Whether David Bowie would have even wanted a tribute is questionable. For a man who, during the 1970s, was the most exhilarating, transformative, lock up your daughters/sons/everything in between pop star on the planet he didn’t half spend the latter years of his life giving the impression of someone who’d rather not cause a fuss. Yet, with the annual Brit awards rolling into town just seven weeks following the singer’s death, a fuss is what he was inevitably going to get – which is why it was great to see the Brits played it just right.

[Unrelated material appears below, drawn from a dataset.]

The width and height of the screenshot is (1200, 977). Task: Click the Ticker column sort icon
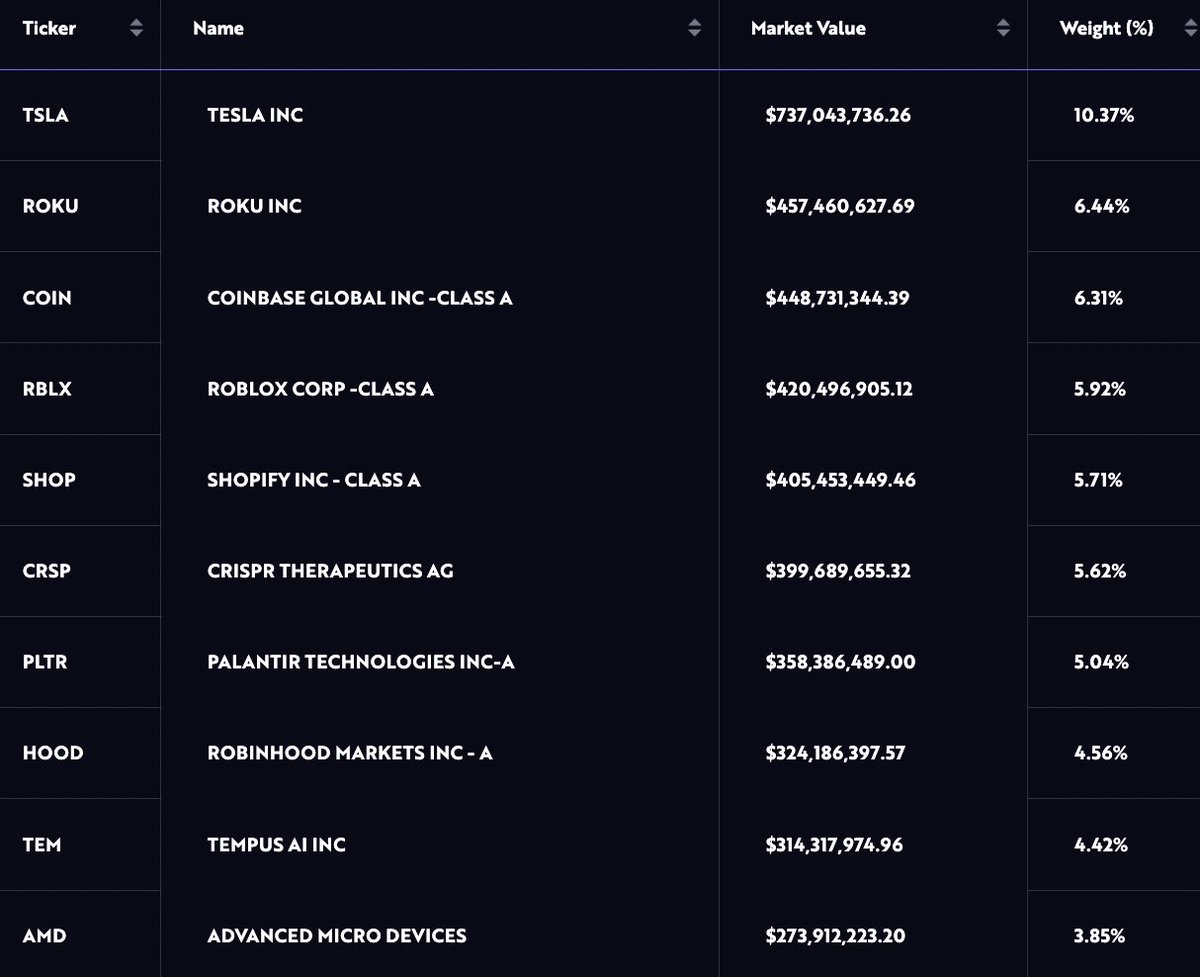[137, 29]
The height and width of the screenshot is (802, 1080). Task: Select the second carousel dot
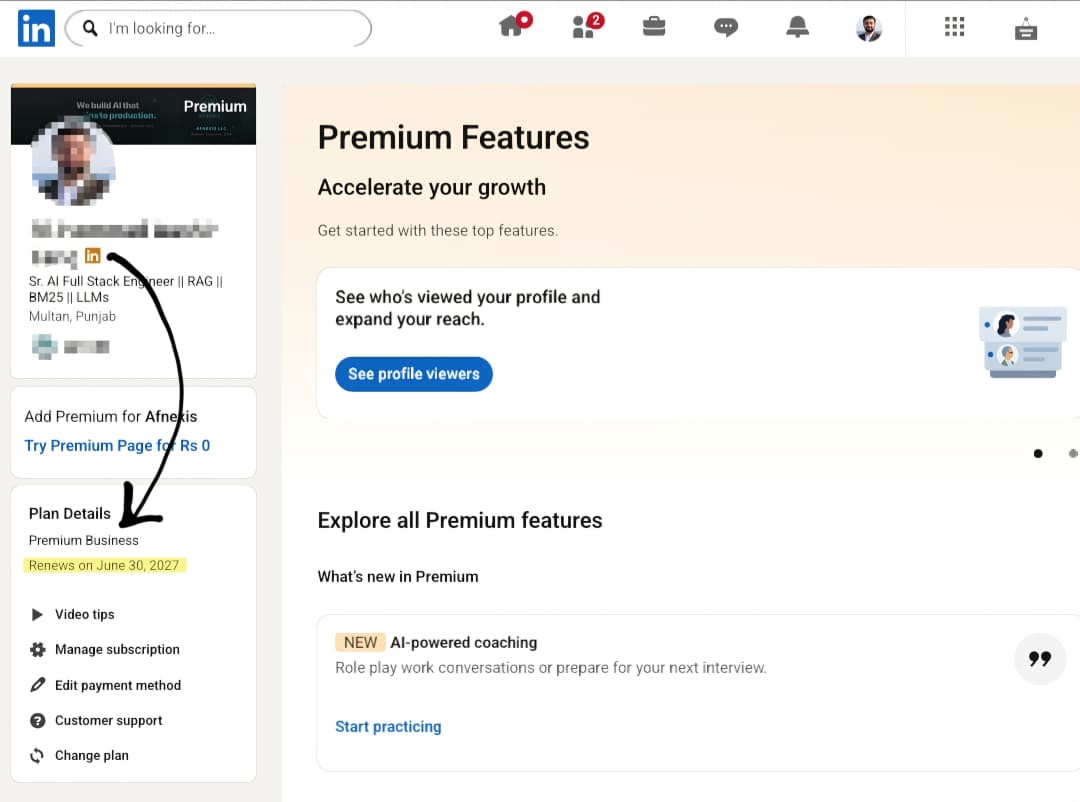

Taking on one of his best, most vivid songs, it fell to New Zealand’s Lorde – a singer whom Bowie once described as “like listening to tomorrow” when they met in 2013 – to deliver an emotional performance of 1971’s Life On Mars?. Bathed in red light and backed by Bowie’s last touring band of Mike Garson on piano, Gail Anne Dorsey on bass, Gerry Leonard and Earl Slick on guitars (Earl having worked with the singer since the Diamond Dogs tour in 1974), it was both touching and tasteful, with Lorde in a full Thin White Duke regalia – an outfit so iconic it seemed in danger of swallowing her up (until she swallowed up the entire room instead).
Just as Bowie, for that almost decade long high-water mark, acutely reflected the fractured world around him, so too Lorde, with all her twitchiness, her angles, her ch-ch-ch-ch-changes, acutely reflects the world around her too. If this really is what tomorrow sounds like, we’re in safe hands.